Verdonk was the only one of the three speakers at a special rally in Amsterdam on Tuesday evening to remind the 20,000-strong crowd that the 26-year-old man arrested after the killing held both the Moroccan and Dutch nationalities.

The chairman of the Dutch section of the AEL, Nabil Marmouch, said for Verdonk to follow this remark with a call not to allow the situation to become more polarised was unbelievable. He accused her, along with right wing politicians Geert Wilders and Joost Eerdmans, of working to whip up “more hate”. He also said she was using the killing for her own electoral gain.

The Belgian-Dutch AEL issued a statement on Tuesday night condemning Van Gogh’s murder. Previous statements by the organisation — which says it supports the integration, but not assimilation of Arabs and Muslims into western societies — have caused widespread offence. The AEL recently said that the death of every Dutch soldier in Iraq was a victory.

Marmouch said only the person responsible for Van Gogh’s death was the person who shot him. He also claimed Van Gogh was bent on offending people and that his death had nothing to do with free speech.

“[Van Gogh’s] comments such as ‘the pimp of the prophets’ and ‘goatf*ckers’ [in relation to Muslims] have nothing to do with freedom of expression”. Van Gogh, Marmouch said, was out to offend people: “That is what he did and he was good at it”.

Verdonk also told the crowd on Tuesday that Dutch society had reached a crossroad. “It is up to us all to choose what side we are going to take. Do we, following Theo’s murder begin a process to get revenge? Or do we say ‘we go no further than here’?”

She said several organisations representing minorities in the Netherlands had already chosen the side they were on by openly condemning the murder.

The Union of Moroccan-Dutch Academics (UMAH) said Verdonk had gone “very close to the edge” of acceptable comment by mentioning the suspect’s dual nationality in her speech. Said Bellari of the UMAH said her “us and them” rhetoric and her “fractured reasoning” would harm the cause of integration.

Meanwhile, her colleagues in the three-party coalition government have also come in for criticism. The coalition is made up of the Christian Democrat CDA, Liberal VVD and Democrat D66 parties.

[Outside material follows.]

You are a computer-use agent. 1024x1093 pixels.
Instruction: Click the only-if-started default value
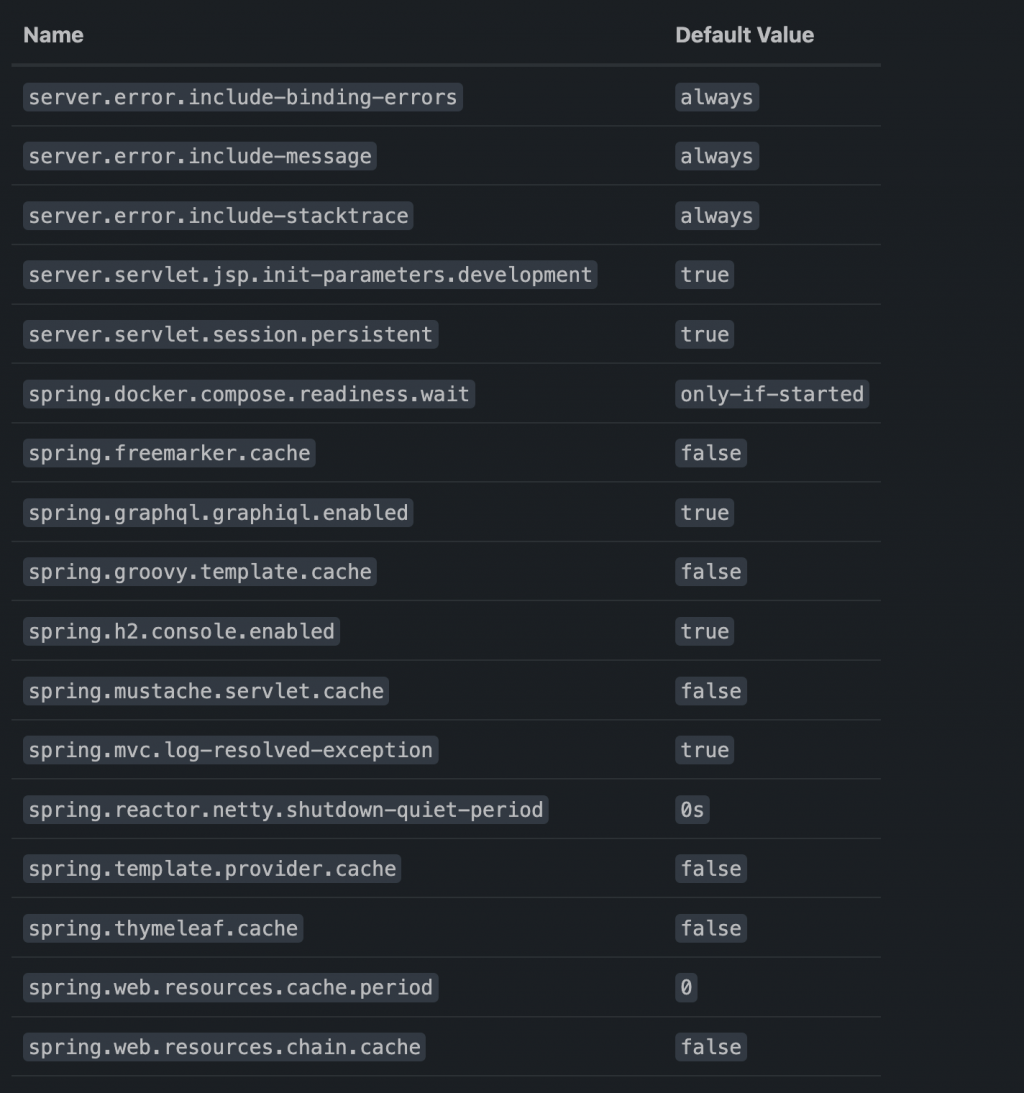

D66 leader Boris Dittrich said the coalition government’s letter to Parliament following the killing raised many more questions than it answered. VVD parliamentary party leader Jozias van Aartsen agreed the letter was acquiescent and unclear on several points.

Independent conservative MP Geert Wilders said Interior Minister Johan Remkes faced a “major political problem” if he could not adequately explain why the alleged killer had not been on a list of the top 10 most dangerous people in the Netherlands.

Wilders referred to media reports that the suspect had been linked to Samir A., a Muslim man arrested for allegedly plotting bomb attacks on Amsterdam’s Schiphol Airport and the Dutch Parliament.

MPs of all parties have asked that the murder be debated further.